▶ Your instructions
Pull every line holding the word "click" from the data below and copy it.

+-------+

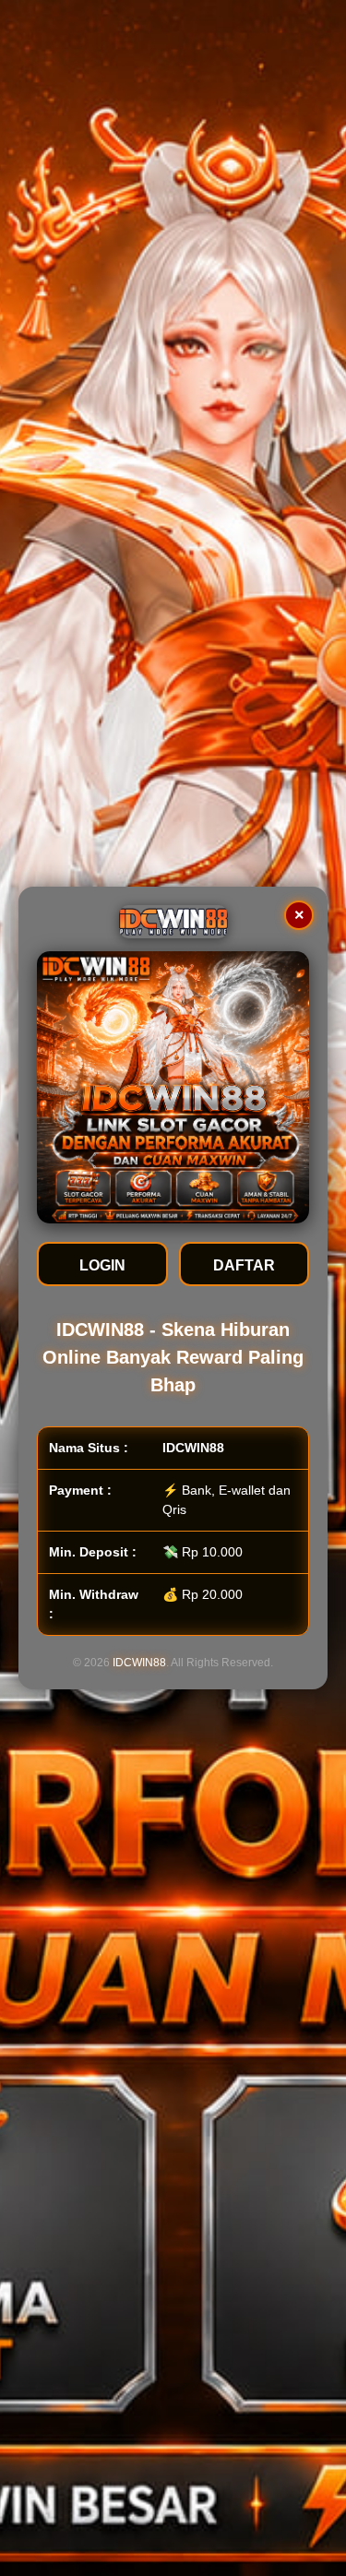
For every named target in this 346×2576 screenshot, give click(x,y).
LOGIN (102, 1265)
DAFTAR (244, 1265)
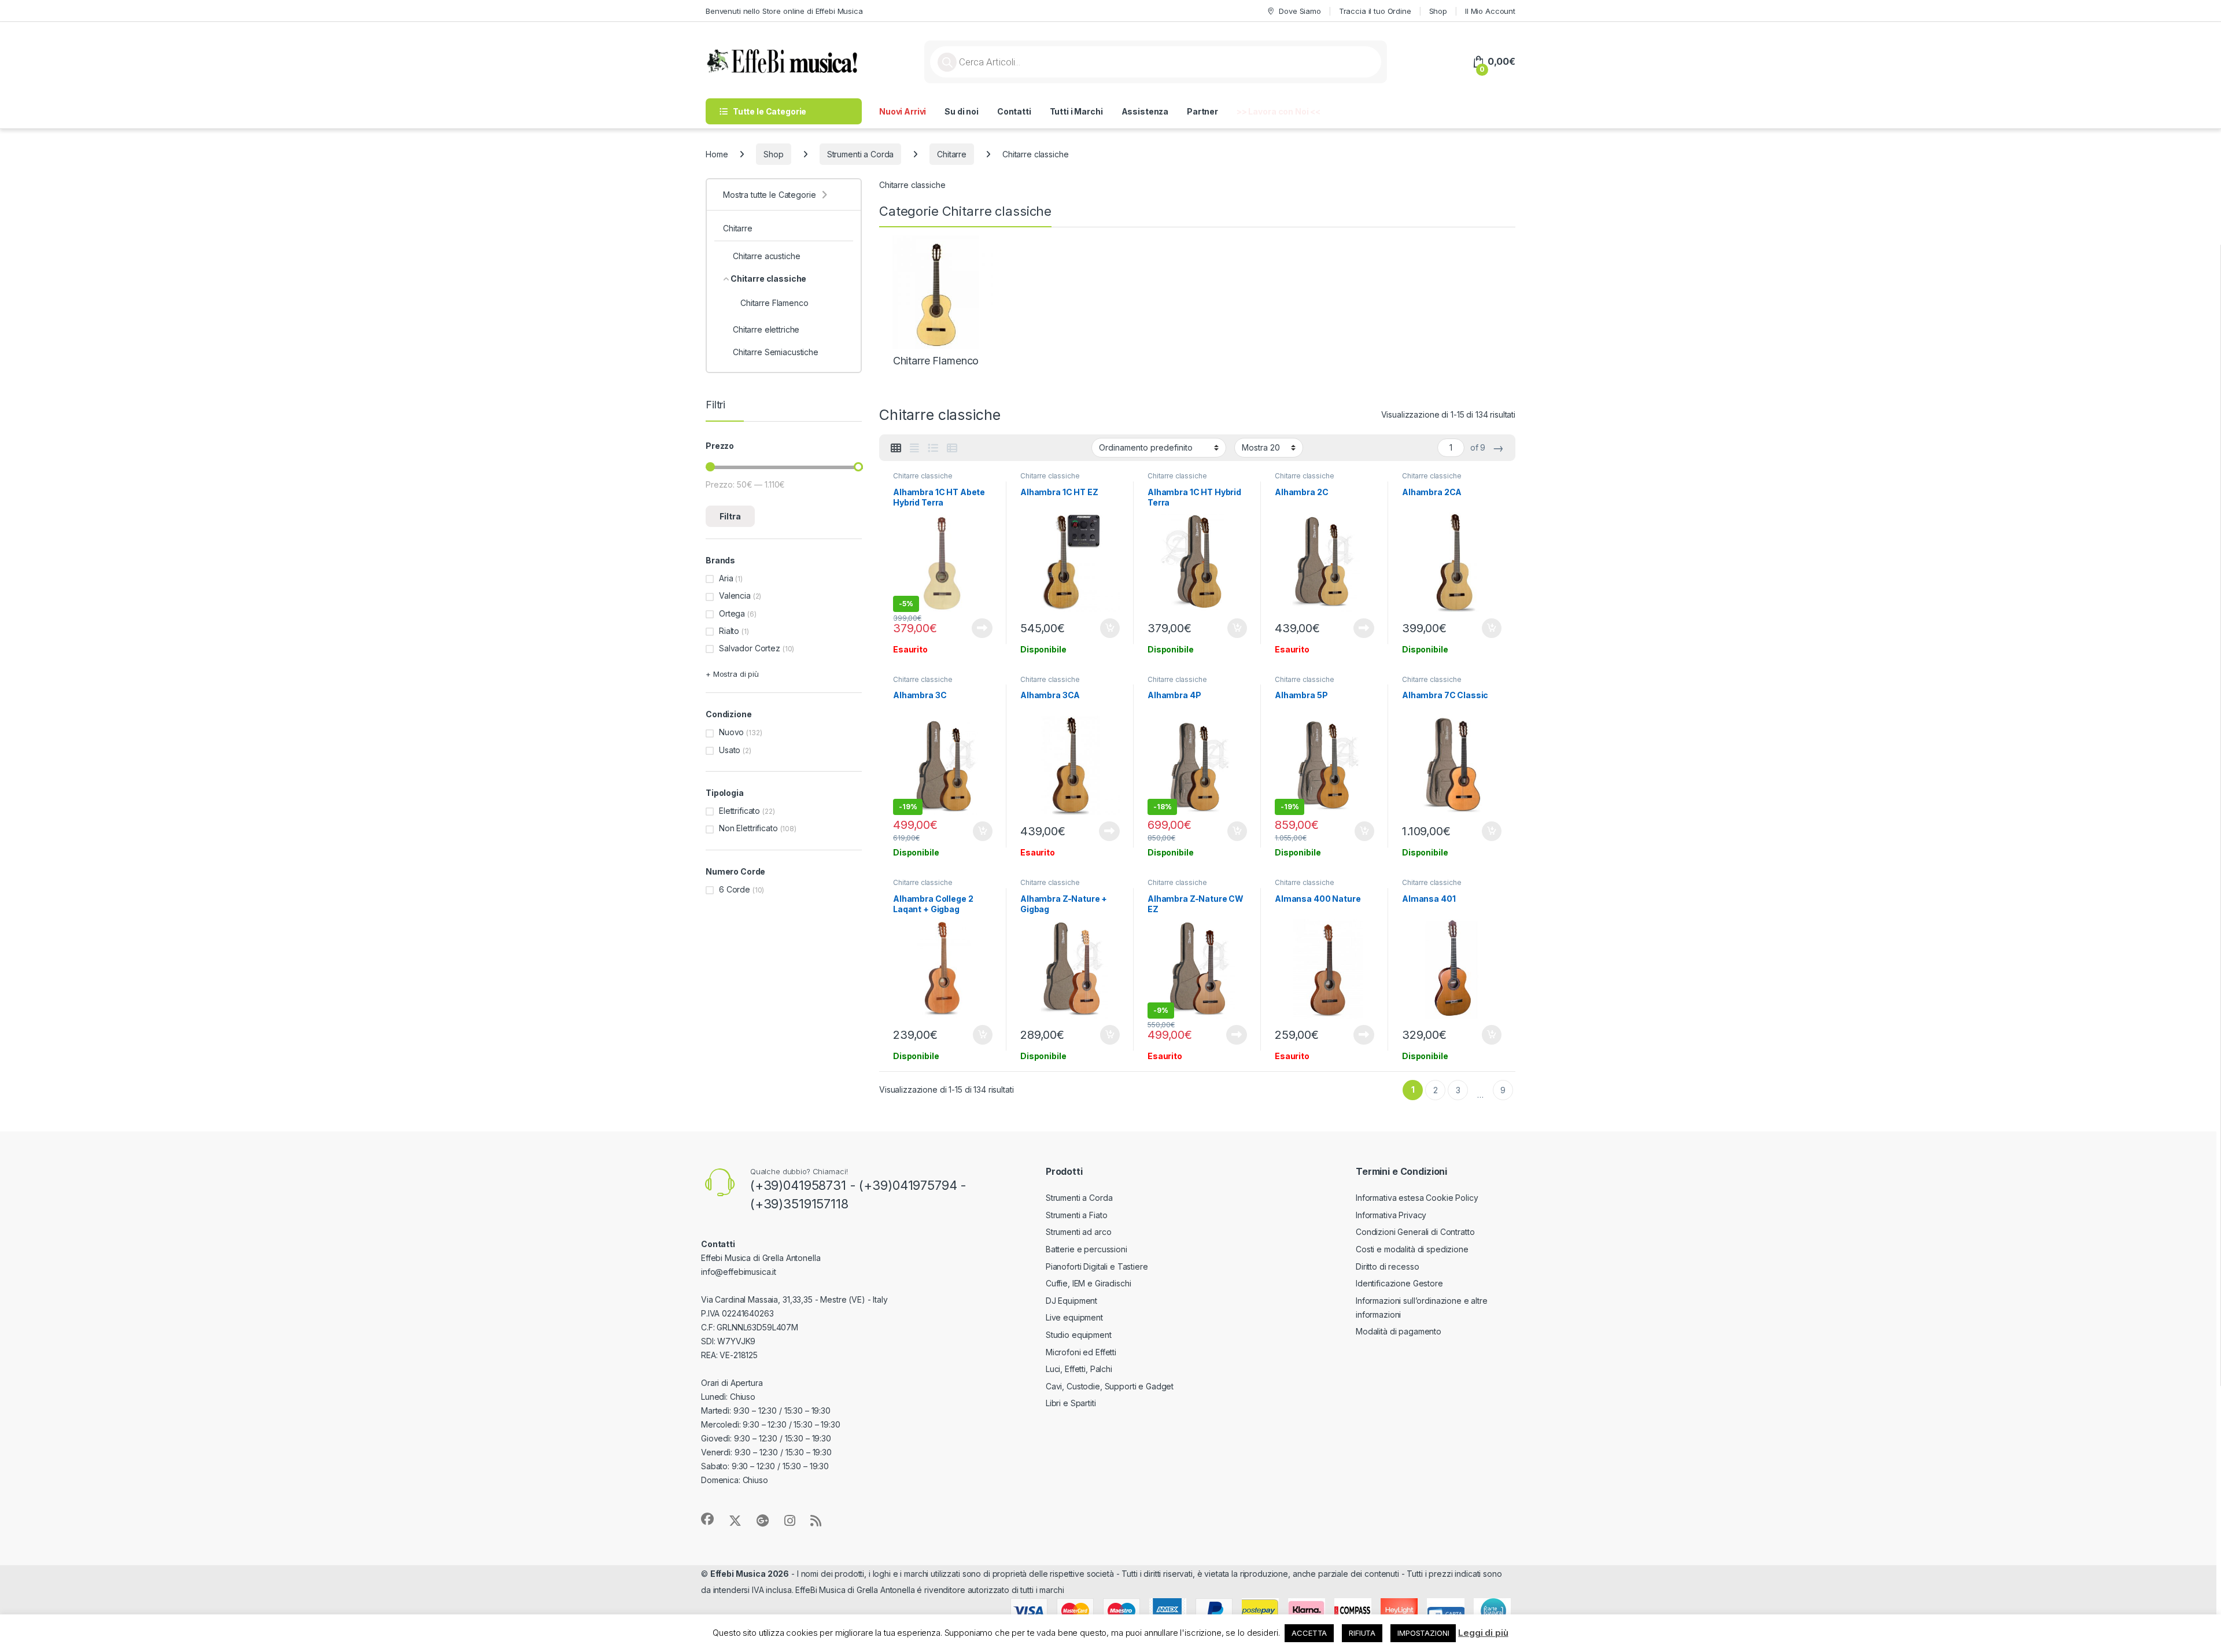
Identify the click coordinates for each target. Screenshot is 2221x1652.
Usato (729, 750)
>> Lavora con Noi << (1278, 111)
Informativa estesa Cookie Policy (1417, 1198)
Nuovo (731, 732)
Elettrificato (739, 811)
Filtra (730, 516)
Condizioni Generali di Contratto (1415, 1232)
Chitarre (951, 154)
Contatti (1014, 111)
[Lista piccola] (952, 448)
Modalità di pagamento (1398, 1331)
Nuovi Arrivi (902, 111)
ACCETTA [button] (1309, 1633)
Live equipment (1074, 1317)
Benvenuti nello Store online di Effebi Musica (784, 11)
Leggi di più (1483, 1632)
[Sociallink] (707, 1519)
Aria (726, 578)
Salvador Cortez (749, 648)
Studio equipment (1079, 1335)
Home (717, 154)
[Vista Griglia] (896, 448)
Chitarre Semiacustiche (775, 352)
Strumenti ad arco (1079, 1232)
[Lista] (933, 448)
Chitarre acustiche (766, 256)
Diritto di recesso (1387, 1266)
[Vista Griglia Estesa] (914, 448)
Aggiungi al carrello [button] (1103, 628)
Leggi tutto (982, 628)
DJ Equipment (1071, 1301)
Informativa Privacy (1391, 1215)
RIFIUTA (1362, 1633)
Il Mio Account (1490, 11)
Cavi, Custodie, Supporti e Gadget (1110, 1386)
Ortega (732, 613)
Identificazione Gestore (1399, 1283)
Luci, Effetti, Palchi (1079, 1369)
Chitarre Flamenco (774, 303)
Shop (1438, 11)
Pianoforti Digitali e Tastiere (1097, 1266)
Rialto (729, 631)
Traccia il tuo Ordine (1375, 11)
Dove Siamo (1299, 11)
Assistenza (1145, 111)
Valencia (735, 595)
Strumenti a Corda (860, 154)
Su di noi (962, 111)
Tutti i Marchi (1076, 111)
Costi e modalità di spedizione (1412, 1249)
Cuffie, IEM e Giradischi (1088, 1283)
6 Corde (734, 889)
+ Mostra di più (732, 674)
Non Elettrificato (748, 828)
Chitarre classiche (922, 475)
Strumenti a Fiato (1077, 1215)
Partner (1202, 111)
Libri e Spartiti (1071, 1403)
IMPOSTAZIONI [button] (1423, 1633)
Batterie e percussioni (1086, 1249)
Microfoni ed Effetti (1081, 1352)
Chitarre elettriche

+-------+

▶ Response below
For every named target in this 346×2576 screenshot, give click(x,y).
Identify the click coordinates for each target. Screenshot is 2221x1652.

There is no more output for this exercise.